Following the publication of public scrutiny in 2010, Stephen Harper announced in the media that, on the 25th anniversary of the disaster, they were able to accept the catastrophic failures of espionage, policy and air security, which caused this bombing, and then the prosecutors and the current Will apologize on behalf of the Cabinet.

Publicity in the media
Documentaries about the bombing have been made for Canadian television viewers. CBC Television announced the start of the filming of Flight 182, a documentary on this tragedy, which was directed by Sturla Gunnerson. Air India 182 was changed to its former name before it was first introduced in April 2008 at Toronto's Hot Doc Canadian International Documentary Festival. This documentary was then a TV premiere on CBC television in June. The bombing was documented in the Explosive Evidence episode of TV show Madonna, which investigated many air accidents and incidents.

Since the bombing, many journalists have commented on the incident during the decade so far. Canadian journalists Brian McEndrew and Zuhair Kashmiri of Globe and Mail wrote soft targets.

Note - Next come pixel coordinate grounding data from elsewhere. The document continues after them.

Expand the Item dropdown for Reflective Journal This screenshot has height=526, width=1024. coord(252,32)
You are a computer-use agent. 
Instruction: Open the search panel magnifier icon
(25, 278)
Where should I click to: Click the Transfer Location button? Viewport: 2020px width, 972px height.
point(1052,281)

These journalists actually submitted details of various activities before the bombing and alleged that the CSIS and the Indian Embassy of Canada knew about this incident in advance. The authors also alleged that Indian diplomats in Canada had misled RCMP and CSIS for years and had been involved in the spying and destabilization of the Sikh community in Canada. In 1992, the Royal Canadian Mounted Police RCMP indicated that it does not have any evidence based on the allegations made in this book. The book blamed the Indian government's involvement in the Air India bombing. After eight months of bombing, Provincial News correspondent Salim Jeeva published Death of Air India Flight 182. In May 2005, Vancouver's Sun's reporter Kim Ballley published Los of Faith: How the Air-India Bombers Get Away with Murder. Jiva and her fellow reporter Don Haukae published the Margin of Terror: A reporter's twenty-year-old Odyssey covering the tragedies of the Air India bombing in May 2007.

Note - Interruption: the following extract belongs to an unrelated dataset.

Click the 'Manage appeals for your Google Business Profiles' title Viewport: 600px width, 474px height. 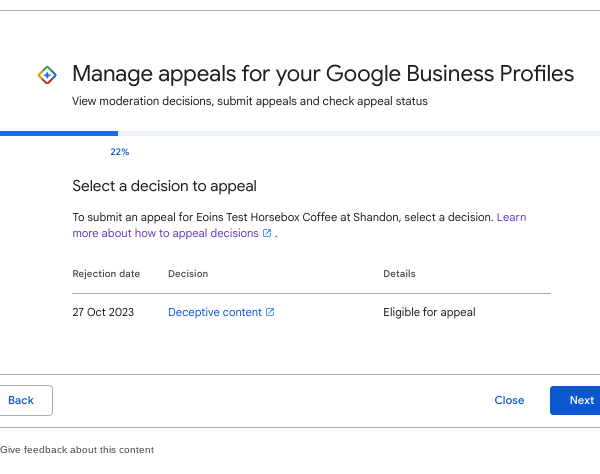[x=323, y=74]
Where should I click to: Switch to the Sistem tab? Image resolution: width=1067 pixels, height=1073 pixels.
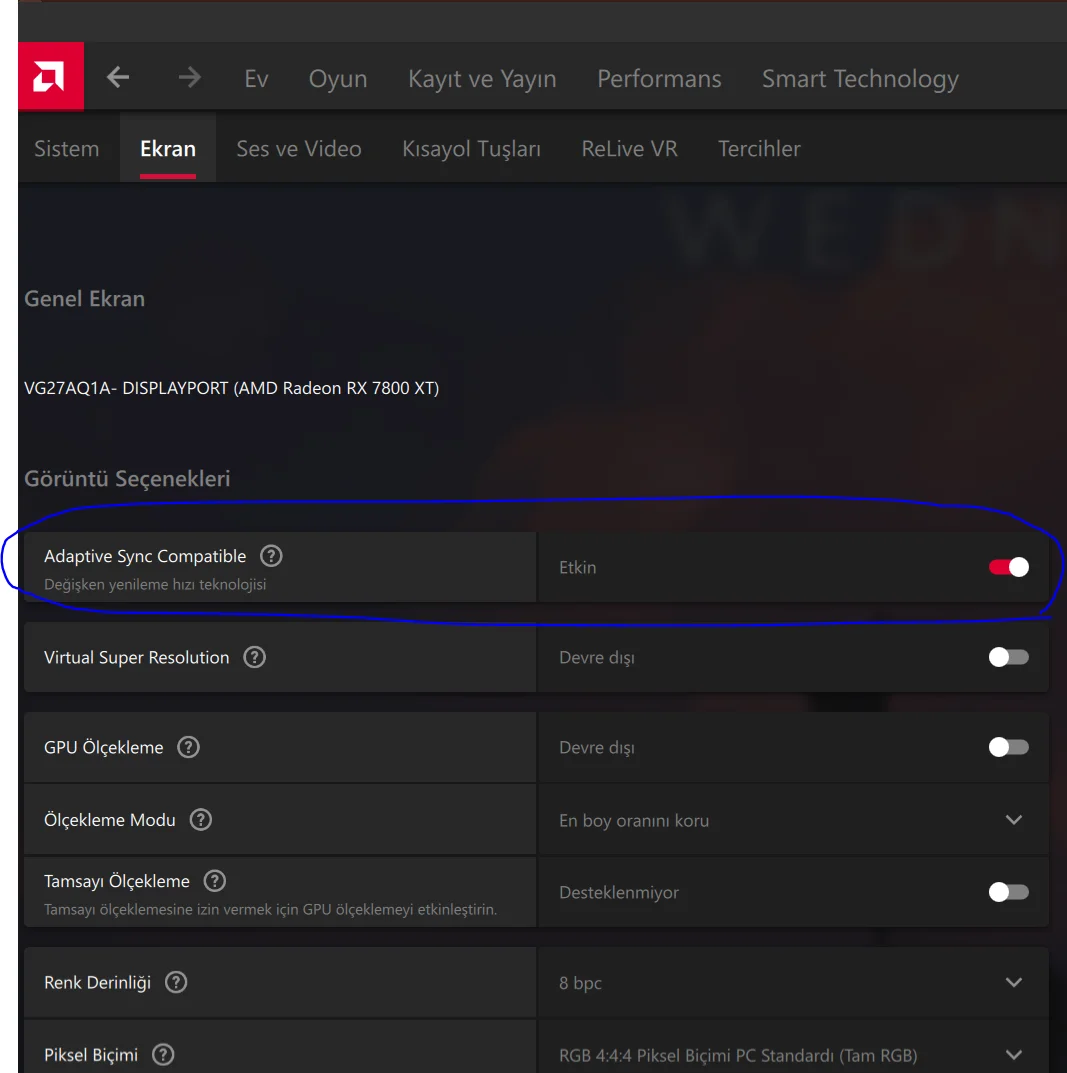click(x=67, y=149)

Books also became famous. In a collection The Middleman and Other Stories, Canadian woman Bharti Mukherjee of Indian descent wrote The Management of the Graff. The woman who lost her entire family in the bombing described her experiences in this book. Mukherjee co-authored The Soro and the Terror: The Hunting Legacy of the Air India Tragedy (1987), along with her husband, Clark Blaise. Inspired by Canada's mainstream cultural denial of Air India tragedy, Neil Bjissandeth wrote The Soul of All Great Designs.